The human neuro-net, the unconscious of the species, is actually being hardwired as an artifact. We’re pouring glass and gold and silicon down the micro-tubules of the racial imagination and, as it were, making a kind of casting of the state of the human imagination at the close of the millennium.
If you have five gold atoms, you don’t have the color yellow. You don’t get that until you have hundreds of gold atoms. That color is an emergent property. It requires a large number of gold atoms for the fact that gold is yellow to begin to be part of the picture. Similarly, wetness. If you have a water molecule, it is not wet in any sense that you can relate to. Wetness is a property of thousands of water molecules. It’s an emergent property. So there’s obviously nothing magical about this, unless you happen to be conscious at one of these phase transitions and you actually see an emergent property come out of a species. And clearly, what we are trying to do is overcome our differences. Our thing is a curious dichotomy between our individuality and our drive toward community. And technology is facilitating the drive toward community at this incredibly accelerated rate.
The unitary mind is being created. It is, in fact, in existence. The autonomic functions of the human superorganism are already in place. And what do I mean by the autonomic functions? I mean the daily pricing of gold, the computer transactions that characterize the banking system: this is all going on all the time. Machines are talking to machines, moving billions of dollars around, setting the value of currency and precious metals and commodities. I mean, most of this is on automatic. Human operators are only called in when unexpected fluctuations are picked up inside the system. And yet, it’s not clear what is being maximized.
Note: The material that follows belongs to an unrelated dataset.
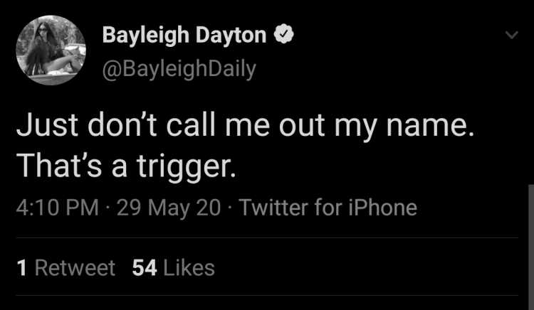
Task: Click the verified checkmark badge
Action: point(283,34)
The topmost level of control is only assumed to exist. This is very exciting. We all assume that if you follow these trees of control up and up, finally—at the level of the IMF, the World Bank, the National Security Council—someone is running it. But it’s actually not true. It isn’t a tree. It doesn’t lead to focal nexus of control. It’s a net. It’s a web. And, you know, when you realize this, you realize that a very large amount of power is in your hands.
What he’s saying in The Phenomenon of Man is that we are now generating what he calls the noösphere. And the noösphere is the atmosphere of technical accretions and electronic information-transfer and electromagnetic fields—VHF, UHF, so forth and so on—and that this is part of evolution. His great insight was to see geology, biology, and sociology as a continuous spectrum.
We worship mind. Well, if you make consciousness your religion, then clearly the body of consciousness is the technical accretion: the superhighways, the computers, the color, the fiber optic networks. All that is how consciousness manifests itself.
My idea of the regulation of culture through the psychedelic experience is not that there is something magical about the psychedelic experience in and of itself, but that what it is is an attunement to natural harmonics on many levels that we could call (I do call it) the Gaian mind. It’s a higher intentionality. But it’s not mystical mumbo jumbo, it’s biology. There’s level upon level of pheromones, oscillations, chemical oscillators, all kinds of things that regulate biology besides the gross activation of enzyme systems inside the wetware of an organism. When you’re in the jungle like the Amazon, you see that this is seamless, this is one thing. It’s only my style of knowing that tells me this is a palm tree, this is a crocodile, this is a butterfly. But the way it’s all working is: it’s just genes, and gene-exchange, and life and death, and procreation, and symbiosis, and so forth and so on.
It’s about not believing, not consuming, not following. It’s about taking back direct experience. If we could feel our circumstance, if we could feel what we’re doing to the Earth and each other, we wouldn’t do it! It’s that simple—because it’s too horrible. But you can anesthetize yourself with ideology, with wealth, with distance, with religious obsession, and so forth and so on, and then you can’t tell shit from shinola. But pain is pain, agony is agony. There’s plenty of it out there. So I think the precondition for any kind of response to that—any kind of political or reforming response to it—is to feel. And that means taking back your own social space from the machinery of media and domination and value-manipulation and so forth and so on.